VUSXX is also classified as a government money market fund, but unlike VMFXX, it eschews government obligations and repurchase agreements to focus solely on Treasury bills. Practically speaking, though, the two funds are nearly identical in terms of risk and return, with VUSXX also paying a 5.3% seven-day SEC yield. However, it charges a lower 0.09% expense ratio.

Schwab Value Advantage Money Fund – Investor Shares (SWVXX)

“Prime money market funds invest in debt securities issued by corporations, government agencies and government-sponsored entities,” says Jeff Fisher, managing principal and head of investment strategy at Peapack Private, the wealth division of Peapack-Gladstone Bank. In addition to the usual Treasury bills and repurchase agreements, these funds can also hold commercial paper and time deposits.

Before fees are factored in, a prime money market fund like SWVXX can be expected to pay a higher yield than a government money market fund. This is because the slightly higher credit risk of its non-government holdings is compensated by greater income. But because SWVXX charges a higher 0.34% expense ratio, its seven-day SEC yield is reduced to just 5.2%, lower than VUSXX and VMFXX.

[READ: 5 Best Charles Schwab Money Market Funds]

Fidelity Money Market Fund (SPRXX)

If you’re investing on Fidelity’s brokerage platform, there are a number of no-transaction-fee, no-minimum-required-investment money market funds you can utilize. A popular pick is SPRXX, which has been around since January 1989. As with SWVXX, SPRXX is a prime money market fund. While it holds some Treasurys and repurchase agreements, it also holds time deposits and commercial paper.

While this fund boasts good accessibility with no transaction fees or minimum required investments, it does pay a much lower 5% seven-day SEC yield.
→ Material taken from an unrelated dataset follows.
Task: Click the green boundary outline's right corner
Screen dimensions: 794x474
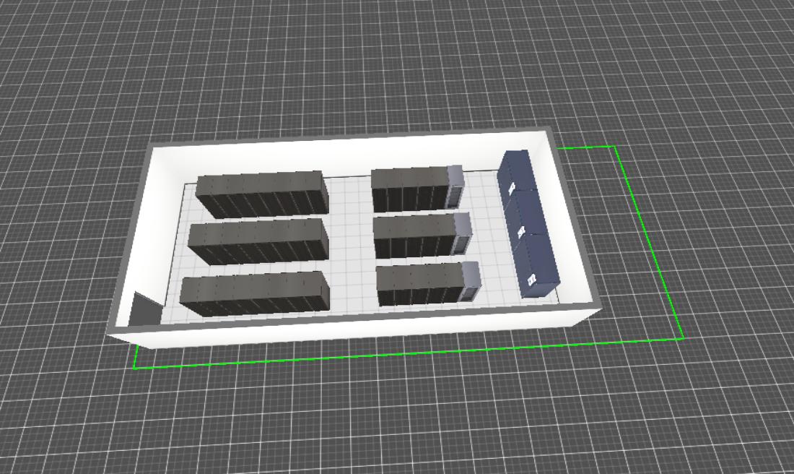Action: pyautogui.click(x=683, y=339)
This is primarily due to its high 0.42% expense ratio, which eats into the net income expected by investors. In addition, while not a significant risk, investors should be aware that more than 25% of the assets held by SPRXX are issued by financial institutions.

Schwab AMT Tax-Free Money Fund – Investor Shares (SWWXX)

“Tax-exempt money market funds invest in debt securities issued by states, counties, school districts and other municipal borrowers,” Fisher says. “This income is exempt from U.S. income taxes and, in some instances, from state income taxes.” While the yields of these funds may appear low at first glance, they are often higher when grossed up on a tax-equivalent basis, especially for high-income bracket investors.

For this role, Schwab offers SWWXX, which holds variable-rate demand notes, tender option bonds and commercial paper from various local government entities and municipalities. These are often issued to finance infrastructure projects such as hospitals, roads, bridges and waterworks. The 3% seven-day SEC yield paid by SWWXX is exempt from both federal income tax and the alternative minimum tax.

BlackRock Wealth Liquid Environmentally Aware Fund (PINXX)

Environmental, social and governance, or ESG,-conscious investors often employ a set of exclusionary screens when it comes to their holdings. For instance, they may choose to exclude stocks or bonds issued by companies involved in certain industries. Common industries excluded by ESG investors include oil sands, thermal coal, civilian firearms, nuclear weapons, alcoholic beverages and tobacco.

Money market funds can also adopt these ESG screeners. A great example is PINXX, which screens for the above industries while also excluding companies that violate the United Nations Global Compact. Otherwise, PINXX functions similar to a regular prime money market fund. However, it does pay a lower 5% seven-day SEC yield due to the presence of a fairly high 0.49% expense ratio.